Müttefik donanması henüz Preveze önüne gelmeden evvel Barbaros, kumandanları toplayarak görüştü. Kumandanlardan Sinân Reis ile sancakbeyleri düşman donanmasının Akceom burnuna asker çıkarma tehlikesine karşı orasının tahkim edilmesini söyledilerse de Barbaros buna lüzum olmadığını beyân etti. Fakat kumandanların ısrarı üzerine, teklife muvafakat ederek oraya bir miktar asker çıkardı. Kendisi gemi kaptanlarına lâzım gelen talimatı verdi.
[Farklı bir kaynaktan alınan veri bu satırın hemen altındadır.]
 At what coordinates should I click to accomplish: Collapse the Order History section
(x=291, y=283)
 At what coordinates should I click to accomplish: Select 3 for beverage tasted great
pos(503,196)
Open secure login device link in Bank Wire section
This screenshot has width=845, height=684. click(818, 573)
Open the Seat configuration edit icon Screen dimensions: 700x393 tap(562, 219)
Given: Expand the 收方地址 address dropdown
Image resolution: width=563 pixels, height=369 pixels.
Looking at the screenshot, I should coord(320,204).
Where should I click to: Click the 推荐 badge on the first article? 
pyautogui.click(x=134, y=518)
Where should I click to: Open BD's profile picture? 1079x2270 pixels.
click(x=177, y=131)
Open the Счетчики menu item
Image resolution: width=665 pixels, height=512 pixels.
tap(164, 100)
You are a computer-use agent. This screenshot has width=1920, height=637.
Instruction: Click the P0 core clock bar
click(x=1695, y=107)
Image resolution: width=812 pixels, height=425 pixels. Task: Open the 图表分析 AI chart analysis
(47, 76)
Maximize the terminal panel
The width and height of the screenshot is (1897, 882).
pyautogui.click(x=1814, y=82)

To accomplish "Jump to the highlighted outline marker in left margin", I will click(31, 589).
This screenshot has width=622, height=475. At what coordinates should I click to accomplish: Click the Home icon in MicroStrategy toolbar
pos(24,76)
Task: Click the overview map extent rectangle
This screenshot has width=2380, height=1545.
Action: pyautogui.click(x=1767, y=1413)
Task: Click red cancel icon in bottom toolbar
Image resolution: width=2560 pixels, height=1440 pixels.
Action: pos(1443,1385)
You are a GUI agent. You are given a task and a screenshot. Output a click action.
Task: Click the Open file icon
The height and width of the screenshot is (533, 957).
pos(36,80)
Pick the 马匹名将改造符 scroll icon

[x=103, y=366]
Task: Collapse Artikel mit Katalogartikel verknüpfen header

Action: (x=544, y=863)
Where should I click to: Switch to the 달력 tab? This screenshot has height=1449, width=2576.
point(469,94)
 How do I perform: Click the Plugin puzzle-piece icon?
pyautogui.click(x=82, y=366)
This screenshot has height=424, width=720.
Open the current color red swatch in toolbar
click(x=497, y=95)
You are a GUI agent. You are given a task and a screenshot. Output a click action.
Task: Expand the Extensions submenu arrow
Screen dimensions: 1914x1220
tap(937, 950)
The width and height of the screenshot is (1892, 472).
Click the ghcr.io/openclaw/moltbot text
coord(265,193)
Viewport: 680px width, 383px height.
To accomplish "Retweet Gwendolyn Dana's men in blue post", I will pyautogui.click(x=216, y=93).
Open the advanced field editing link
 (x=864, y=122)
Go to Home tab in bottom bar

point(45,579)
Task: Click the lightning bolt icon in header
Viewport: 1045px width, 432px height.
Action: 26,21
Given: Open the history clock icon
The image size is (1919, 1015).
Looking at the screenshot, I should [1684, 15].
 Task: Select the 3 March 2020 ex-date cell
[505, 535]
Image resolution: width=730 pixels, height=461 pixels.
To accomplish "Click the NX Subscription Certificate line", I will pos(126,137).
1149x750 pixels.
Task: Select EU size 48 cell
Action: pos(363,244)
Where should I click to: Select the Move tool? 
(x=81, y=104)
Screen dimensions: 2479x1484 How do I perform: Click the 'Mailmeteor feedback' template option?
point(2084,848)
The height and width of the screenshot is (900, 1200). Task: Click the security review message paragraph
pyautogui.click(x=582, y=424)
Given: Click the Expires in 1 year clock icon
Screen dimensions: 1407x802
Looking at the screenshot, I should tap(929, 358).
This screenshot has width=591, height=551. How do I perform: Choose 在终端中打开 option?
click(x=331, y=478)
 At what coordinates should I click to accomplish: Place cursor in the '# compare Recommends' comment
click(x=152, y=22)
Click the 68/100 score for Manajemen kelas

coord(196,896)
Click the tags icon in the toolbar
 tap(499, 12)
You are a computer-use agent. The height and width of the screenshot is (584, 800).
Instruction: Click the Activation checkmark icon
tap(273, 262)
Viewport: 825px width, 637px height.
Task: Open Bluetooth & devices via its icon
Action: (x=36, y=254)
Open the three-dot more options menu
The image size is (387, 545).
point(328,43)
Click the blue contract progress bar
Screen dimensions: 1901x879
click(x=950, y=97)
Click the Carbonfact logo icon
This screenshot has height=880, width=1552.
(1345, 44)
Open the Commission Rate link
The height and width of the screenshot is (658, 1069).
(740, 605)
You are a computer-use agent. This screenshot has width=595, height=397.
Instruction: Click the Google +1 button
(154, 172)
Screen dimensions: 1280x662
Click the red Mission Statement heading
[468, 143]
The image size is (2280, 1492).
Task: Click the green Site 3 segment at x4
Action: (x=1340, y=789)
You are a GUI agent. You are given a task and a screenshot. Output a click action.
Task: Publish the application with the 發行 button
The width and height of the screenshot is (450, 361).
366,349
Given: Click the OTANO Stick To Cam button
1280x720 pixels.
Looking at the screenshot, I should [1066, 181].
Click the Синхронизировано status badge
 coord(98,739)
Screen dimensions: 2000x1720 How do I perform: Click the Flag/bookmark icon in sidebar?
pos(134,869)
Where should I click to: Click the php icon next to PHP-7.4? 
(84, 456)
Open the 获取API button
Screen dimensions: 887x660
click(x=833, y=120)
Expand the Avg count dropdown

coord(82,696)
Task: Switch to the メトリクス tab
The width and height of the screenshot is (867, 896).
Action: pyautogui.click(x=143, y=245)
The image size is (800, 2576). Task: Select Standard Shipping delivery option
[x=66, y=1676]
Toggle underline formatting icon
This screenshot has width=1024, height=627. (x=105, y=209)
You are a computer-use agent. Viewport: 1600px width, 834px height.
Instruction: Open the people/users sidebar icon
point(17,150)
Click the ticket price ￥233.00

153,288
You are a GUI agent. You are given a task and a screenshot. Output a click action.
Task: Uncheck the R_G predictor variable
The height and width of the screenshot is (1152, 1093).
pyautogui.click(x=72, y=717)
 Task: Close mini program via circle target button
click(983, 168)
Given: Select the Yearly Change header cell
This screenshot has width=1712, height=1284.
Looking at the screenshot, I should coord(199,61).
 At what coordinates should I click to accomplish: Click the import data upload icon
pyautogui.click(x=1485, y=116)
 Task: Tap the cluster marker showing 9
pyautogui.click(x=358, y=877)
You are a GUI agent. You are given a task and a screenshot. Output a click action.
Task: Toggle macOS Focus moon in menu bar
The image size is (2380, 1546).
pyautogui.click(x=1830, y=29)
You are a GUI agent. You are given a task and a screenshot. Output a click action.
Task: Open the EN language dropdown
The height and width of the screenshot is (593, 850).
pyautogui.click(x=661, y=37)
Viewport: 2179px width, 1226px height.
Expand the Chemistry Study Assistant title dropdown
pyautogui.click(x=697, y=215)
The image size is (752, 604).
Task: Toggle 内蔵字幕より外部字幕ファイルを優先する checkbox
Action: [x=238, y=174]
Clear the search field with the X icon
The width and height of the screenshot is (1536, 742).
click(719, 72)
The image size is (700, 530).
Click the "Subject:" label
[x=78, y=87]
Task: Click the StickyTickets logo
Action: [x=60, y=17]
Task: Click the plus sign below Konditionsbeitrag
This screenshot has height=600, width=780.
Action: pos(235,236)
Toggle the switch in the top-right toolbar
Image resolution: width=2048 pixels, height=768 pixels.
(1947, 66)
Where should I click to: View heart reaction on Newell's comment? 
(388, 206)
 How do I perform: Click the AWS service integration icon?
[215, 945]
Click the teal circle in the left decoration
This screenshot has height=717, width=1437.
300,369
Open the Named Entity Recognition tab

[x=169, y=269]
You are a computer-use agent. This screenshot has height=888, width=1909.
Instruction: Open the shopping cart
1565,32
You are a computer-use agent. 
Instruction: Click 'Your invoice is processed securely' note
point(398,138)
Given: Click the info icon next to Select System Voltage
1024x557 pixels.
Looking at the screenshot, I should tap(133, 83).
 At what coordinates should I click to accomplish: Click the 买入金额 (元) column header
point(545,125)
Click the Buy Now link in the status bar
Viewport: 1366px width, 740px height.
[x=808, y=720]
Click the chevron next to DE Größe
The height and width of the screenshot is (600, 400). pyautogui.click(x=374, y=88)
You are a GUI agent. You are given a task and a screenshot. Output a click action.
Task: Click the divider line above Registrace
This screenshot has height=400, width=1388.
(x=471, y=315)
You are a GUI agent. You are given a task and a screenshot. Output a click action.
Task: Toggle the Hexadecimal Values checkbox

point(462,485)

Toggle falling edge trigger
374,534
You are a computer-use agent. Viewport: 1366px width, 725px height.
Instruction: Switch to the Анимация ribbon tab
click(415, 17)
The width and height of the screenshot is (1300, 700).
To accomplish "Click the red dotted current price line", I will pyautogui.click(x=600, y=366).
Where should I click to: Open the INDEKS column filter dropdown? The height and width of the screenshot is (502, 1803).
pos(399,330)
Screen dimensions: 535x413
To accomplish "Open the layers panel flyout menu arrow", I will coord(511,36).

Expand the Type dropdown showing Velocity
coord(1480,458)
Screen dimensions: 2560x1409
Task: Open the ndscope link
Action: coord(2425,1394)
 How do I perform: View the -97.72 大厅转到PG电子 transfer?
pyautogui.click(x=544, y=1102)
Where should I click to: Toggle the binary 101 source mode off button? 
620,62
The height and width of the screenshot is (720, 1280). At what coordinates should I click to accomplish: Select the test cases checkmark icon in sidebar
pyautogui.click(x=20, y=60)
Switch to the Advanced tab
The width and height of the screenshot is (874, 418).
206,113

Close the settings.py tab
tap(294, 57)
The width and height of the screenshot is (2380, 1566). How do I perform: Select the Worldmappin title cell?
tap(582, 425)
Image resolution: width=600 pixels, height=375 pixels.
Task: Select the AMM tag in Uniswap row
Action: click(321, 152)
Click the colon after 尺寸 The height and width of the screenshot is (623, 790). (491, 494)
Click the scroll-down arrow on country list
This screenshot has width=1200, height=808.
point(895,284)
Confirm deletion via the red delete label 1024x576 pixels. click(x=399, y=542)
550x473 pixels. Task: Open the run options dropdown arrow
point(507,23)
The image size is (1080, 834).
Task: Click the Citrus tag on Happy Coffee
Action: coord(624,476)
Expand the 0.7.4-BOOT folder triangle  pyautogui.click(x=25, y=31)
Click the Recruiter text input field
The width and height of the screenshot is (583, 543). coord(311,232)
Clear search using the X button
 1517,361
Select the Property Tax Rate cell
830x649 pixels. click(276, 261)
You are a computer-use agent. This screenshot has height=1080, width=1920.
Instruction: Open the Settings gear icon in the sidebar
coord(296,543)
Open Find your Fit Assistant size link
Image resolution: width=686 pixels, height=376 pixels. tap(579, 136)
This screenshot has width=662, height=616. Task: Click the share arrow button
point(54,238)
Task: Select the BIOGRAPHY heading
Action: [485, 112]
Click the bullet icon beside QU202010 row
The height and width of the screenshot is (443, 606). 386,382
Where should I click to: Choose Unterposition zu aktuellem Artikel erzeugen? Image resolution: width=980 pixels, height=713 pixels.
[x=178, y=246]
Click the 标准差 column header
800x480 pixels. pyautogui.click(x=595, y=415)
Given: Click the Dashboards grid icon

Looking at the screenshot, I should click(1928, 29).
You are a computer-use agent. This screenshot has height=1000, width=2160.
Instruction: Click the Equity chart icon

Gerçekten de Akceom’a asker çıkarılması çok isabetli oldu. Preveze önüne gelen müttefik donanması Akceom sahiline keşif müfrezeleri gönderdiyse de Türklerin tüfek atışıyla karşılaştıklarından geri döndüler. Körfez içindeki Barbaros’a bir şey yapamayan haçlılar, çekip gitmeye de cesaret edemiyorlardı. Barbaros ise, onları gafil bir ânında yakalamak istiyordu. Düşman devamlı yoruluyor, deposundaki su ve yiyeceklerini tüketiyordu. Osmanlı donanması ise, Preveze’de istirâhatle meşguldü.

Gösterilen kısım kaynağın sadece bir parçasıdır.